Records from a collection:
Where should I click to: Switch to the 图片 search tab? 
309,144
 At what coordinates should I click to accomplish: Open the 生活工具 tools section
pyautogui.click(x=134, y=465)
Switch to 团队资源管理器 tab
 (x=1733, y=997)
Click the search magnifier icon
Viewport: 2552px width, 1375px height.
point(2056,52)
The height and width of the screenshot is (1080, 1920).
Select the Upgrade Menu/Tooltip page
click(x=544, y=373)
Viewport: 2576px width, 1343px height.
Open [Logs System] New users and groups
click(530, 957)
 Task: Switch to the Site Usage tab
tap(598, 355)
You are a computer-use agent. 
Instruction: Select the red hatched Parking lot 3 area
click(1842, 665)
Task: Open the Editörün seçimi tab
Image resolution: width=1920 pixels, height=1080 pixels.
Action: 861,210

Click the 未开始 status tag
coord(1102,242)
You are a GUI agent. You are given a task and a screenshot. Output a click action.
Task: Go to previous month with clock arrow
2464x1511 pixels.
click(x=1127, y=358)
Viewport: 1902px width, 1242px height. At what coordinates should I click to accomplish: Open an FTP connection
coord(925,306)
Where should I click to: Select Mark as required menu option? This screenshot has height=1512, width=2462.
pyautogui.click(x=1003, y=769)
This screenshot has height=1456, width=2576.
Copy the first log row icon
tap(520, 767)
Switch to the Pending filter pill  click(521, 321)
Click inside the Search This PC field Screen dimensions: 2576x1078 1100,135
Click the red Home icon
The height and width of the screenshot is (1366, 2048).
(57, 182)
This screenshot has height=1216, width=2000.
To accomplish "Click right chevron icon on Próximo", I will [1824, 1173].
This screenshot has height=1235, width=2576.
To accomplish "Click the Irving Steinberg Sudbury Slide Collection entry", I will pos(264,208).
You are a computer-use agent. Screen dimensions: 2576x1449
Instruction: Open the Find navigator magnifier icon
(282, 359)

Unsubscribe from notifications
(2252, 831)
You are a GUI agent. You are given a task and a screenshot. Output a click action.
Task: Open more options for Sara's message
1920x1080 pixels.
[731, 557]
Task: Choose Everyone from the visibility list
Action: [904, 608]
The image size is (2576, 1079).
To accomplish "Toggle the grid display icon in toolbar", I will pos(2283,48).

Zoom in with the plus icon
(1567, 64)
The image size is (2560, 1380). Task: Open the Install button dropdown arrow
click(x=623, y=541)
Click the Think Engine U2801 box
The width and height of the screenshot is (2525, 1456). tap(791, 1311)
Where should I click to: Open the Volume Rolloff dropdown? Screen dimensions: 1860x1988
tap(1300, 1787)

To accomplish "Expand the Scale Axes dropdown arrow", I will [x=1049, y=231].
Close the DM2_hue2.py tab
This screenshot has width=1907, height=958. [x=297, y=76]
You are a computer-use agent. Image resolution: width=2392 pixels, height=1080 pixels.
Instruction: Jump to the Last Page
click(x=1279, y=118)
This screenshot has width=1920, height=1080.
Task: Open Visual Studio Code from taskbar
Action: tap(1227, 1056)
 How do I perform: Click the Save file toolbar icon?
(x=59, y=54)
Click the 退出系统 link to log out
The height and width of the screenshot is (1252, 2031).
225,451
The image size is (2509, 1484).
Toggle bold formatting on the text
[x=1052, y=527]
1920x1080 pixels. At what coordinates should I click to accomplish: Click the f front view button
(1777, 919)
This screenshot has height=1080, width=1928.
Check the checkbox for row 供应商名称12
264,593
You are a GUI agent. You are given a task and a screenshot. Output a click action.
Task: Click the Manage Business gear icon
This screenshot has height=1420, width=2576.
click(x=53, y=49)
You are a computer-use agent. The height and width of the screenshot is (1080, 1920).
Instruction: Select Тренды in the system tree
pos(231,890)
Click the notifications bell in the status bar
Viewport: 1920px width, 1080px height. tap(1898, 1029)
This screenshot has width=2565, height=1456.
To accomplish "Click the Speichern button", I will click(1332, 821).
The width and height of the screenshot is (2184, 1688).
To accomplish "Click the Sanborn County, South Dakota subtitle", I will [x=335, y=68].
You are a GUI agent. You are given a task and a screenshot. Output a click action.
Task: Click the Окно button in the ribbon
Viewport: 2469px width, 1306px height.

→ Instructions to follow: From the records above, copy every line that holds the word "computer".

→ Output for this task:
You are a computer-use agent. 
You are a computer-use agent. Screen dimensions: 2576x1449
You are a computer-use agent. Image resolution: width=2392 pixels, height=1080 pixels.
You are a computer-use agent. The height and width of the screenshot is (1080, 1920).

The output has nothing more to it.